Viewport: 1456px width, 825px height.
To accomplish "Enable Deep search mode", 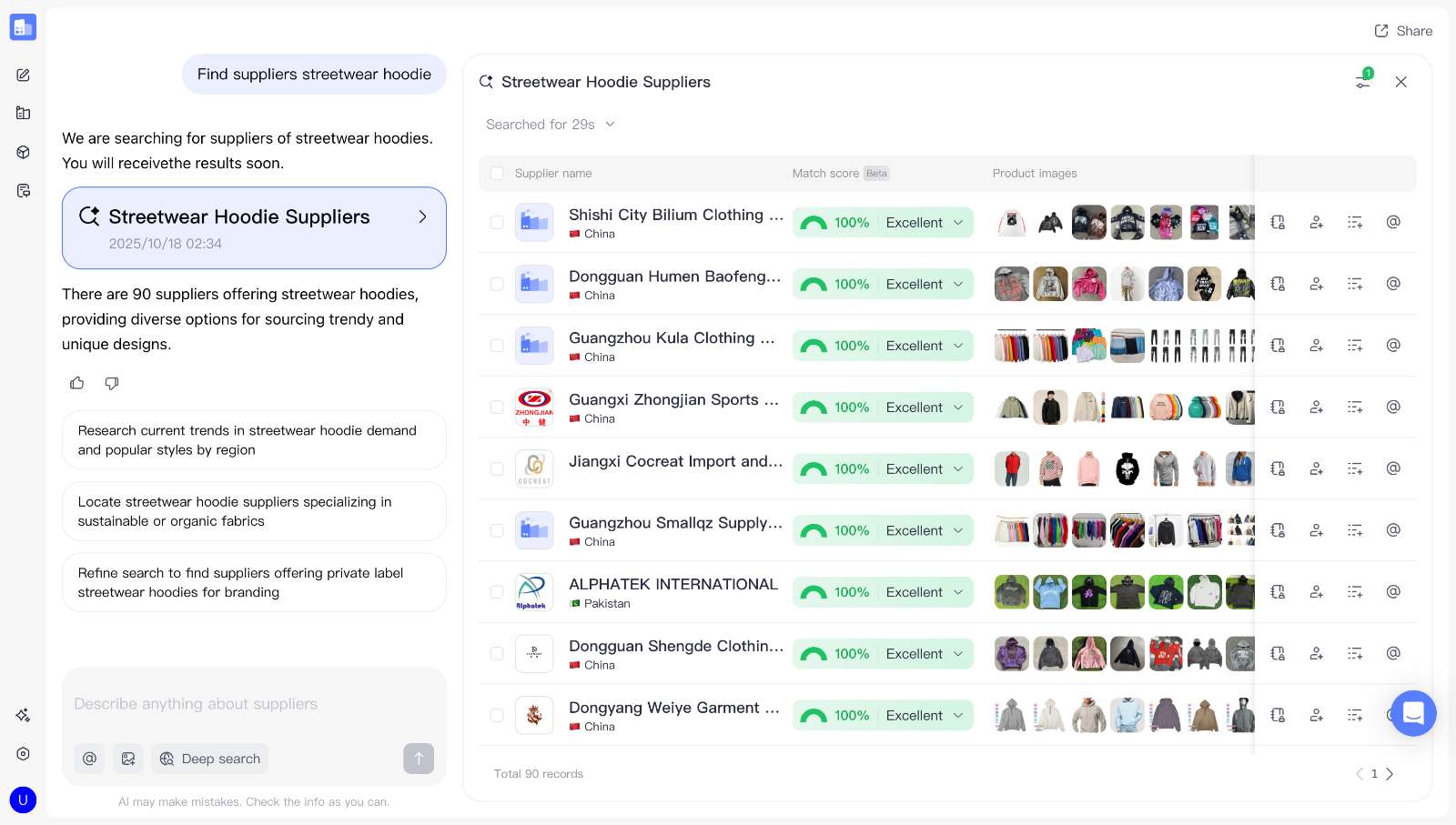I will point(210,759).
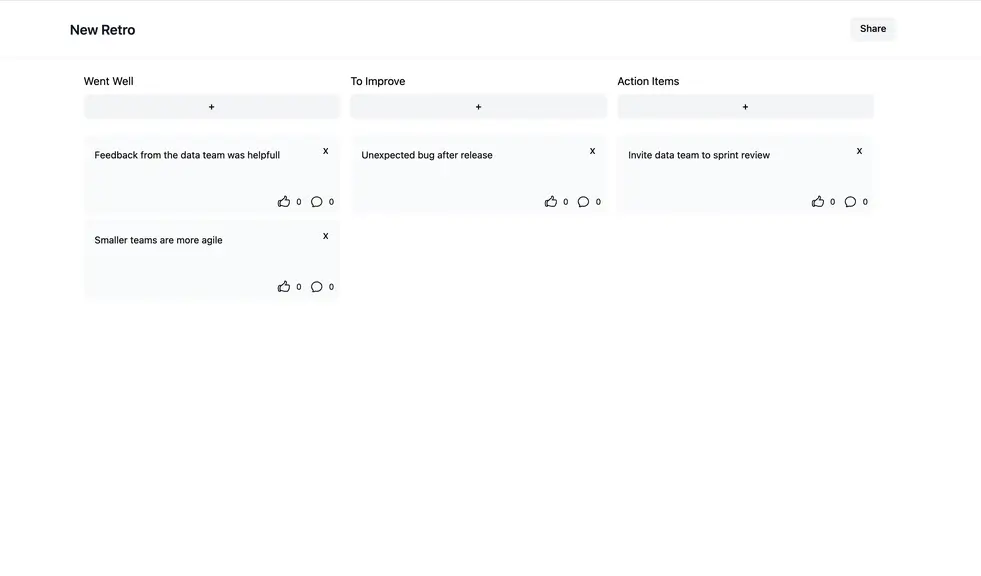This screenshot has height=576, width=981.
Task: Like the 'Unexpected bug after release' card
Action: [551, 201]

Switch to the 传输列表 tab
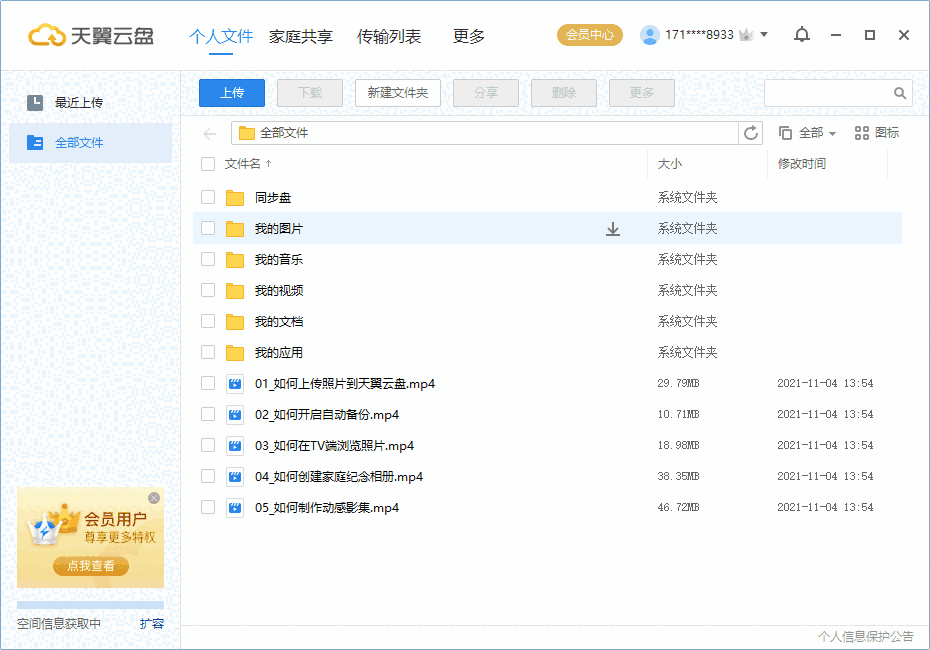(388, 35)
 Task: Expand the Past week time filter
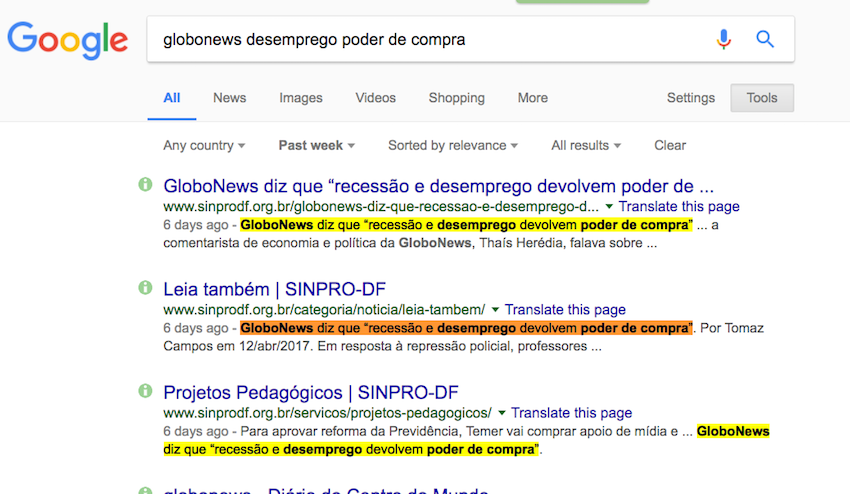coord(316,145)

▶ _HOW TO COMPLETE THIS TASK_: Copying starts at the line containing "Switch to the 传输列表 tab" and ends at the last line of the material above; repeat only those lines exactly and omit the pictures.

▶ _ANSWER TO THIS EXERCISE_:
Switch to the 传输列表 tab
(388, 35)
 Task: Expand the Past week time filter
coord(316,145)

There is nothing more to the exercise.